The core of our paper is a deep dive into what we now know based on the existing genomic data on the effects of GREB1L/ROCK1 on run-timing in Chinook salmon and steelhead, highlighting scientific consensus, critical uncertainty, and implications for conservation and management. The latter have been remarkably contentious, dividing the opinions of both scientists and state and federal rule makers.
A key issue is whether the genetic architecture of a trait—in this case a single large-effect locus—influences its vulnerability, creating the need for directed conservation. Such large-effect loci are increasingly being discovered in diverse taxa, yet as a scientific community we are far from a consensus on how they may impact approaches to conservation of biodiversity under different polices.

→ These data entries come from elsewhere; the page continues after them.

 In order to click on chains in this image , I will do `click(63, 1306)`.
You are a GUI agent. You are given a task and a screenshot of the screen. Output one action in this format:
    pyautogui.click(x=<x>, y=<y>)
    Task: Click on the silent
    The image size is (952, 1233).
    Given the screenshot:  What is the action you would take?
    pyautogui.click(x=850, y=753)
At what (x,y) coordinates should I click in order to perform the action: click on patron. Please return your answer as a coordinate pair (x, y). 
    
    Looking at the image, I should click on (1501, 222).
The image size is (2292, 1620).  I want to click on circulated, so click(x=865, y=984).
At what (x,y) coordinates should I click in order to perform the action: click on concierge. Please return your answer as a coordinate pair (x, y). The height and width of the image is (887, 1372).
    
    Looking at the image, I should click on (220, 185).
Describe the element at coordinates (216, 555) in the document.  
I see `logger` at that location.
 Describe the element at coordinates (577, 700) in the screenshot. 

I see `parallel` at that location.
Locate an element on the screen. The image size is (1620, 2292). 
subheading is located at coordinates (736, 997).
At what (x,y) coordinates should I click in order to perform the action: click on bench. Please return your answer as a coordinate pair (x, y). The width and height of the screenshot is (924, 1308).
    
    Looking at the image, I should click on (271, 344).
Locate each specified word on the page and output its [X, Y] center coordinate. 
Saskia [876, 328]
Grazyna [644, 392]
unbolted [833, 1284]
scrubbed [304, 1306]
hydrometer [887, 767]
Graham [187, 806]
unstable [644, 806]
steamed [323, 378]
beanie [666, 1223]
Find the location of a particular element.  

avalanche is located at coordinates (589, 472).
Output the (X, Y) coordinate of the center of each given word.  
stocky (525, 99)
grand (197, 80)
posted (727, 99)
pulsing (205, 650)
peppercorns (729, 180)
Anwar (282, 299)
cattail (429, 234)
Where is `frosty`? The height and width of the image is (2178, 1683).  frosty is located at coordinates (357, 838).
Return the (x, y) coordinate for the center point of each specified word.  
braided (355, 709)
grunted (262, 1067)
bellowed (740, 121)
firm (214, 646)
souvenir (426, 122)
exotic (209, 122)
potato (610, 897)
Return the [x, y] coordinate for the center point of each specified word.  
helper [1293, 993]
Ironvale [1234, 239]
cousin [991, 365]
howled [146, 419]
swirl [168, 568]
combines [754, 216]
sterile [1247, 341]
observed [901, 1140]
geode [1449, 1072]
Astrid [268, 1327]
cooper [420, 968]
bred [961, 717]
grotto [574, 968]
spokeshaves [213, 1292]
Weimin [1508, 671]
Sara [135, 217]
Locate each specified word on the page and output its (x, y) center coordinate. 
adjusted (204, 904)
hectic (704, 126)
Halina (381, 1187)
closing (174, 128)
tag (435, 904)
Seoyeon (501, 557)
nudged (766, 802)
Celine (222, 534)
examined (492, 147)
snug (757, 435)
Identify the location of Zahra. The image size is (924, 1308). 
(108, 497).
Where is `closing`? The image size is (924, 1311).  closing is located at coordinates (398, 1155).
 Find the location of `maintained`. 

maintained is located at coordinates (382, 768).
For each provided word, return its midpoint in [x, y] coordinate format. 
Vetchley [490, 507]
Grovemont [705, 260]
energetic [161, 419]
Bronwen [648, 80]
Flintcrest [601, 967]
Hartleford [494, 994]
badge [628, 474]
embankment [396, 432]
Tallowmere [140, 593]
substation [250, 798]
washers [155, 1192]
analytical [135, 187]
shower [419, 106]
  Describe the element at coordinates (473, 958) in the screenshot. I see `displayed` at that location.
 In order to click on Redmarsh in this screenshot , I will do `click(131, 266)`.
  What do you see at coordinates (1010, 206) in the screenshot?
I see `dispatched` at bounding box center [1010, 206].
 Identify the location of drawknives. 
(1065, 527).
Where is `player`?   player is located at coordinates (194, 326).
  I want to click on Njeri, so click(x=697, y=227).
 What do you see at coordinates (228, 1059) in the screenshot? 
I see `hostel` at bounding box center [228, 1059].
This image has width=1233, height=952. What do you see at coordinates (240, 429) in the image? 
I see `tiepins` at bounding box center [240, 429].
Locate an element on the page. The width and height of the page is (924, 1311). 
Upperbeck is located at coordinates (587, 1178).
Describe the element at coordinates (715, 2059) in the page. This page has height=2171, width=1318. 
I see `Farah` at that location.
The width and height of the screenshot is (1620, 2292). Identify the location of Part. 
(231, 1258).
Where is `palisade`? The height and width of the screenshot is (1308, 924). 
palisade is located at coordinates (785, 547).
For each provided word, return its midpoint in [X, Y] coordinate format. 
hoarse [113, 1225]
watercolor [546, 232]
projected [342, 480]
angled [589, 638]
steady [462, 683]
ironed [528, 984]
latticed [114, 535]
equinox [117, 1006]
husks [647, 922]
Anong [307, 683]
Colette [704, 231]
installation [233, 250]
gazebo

Another key point discussed by Waples et al. (2022) is the potential for identification of multiple loci of major effect for multiple traits within the same species. While GREB1L operates similarly within both Chinook salmon and steelhead, only in steelhead is there another locus of major effect, a large chromosomal inversion complex associated with a second life-history trait: remaining in freshwater as a resident rainbow trout versus migrating to sea as a steelhead (Pearse et al. 2019). The presence of these two loci of major effect within a single species highlights the complexity of incorporating the full diversity of adaptive genomic variation into conservation.
One take home from all of this is that focusing conservation efforts on strictly delineated ‘units’—however they are defined—creates challenges in the face of the biological diversity of nature. While the ESA provides for protection of conservation units within biological species, even so-called ‘good’ biological species may hybridize and share adaptive variation, creating a mosaic landscape of genomic diversity. Clearly, creating policies that separate dynamic, interconnected, biological systems into binary units will not be straightforward and there can be no single correct way to do so (Allendorf 2018).
Resolution
So, in the end does it matter?
While the increasingly deep scientific insights from genomic data are intoxicating, lack of scientific knowledge is often not the limiting factor for conservation. Waples et al. (2022) provides a window into the practice of conservation genomics in a group with proportionately more data and research investment per species than any other protected taxon (Evans et al. 2016). However, it is sobering to think about scaling up the cost and effort required to conduct such a detailed analysis on full diversity of species in need of conservation: Massive efforts like the California Conservation Genomics Project and much larger Earth Biogenome Project are paving the way, assembling de novo chromosome-scale genomes and resequencing hundreds of individual genomes of species of concern. Yet all these data cannot truly benefit conservation efforts unless we take action to preserve the basic ecosystem processes that naturally support biodiversity and “…the factors that make it possible – large livable habitats and natural patterns of connectivity among them” (Kardos et al. 2021).
As for me, I am really happy to be teaching a curiosity-based graduate seminar in which we marvel at the amazing evolutionary insights provided by the genomics revolution over the past 20 years, regardless of their conservation implications!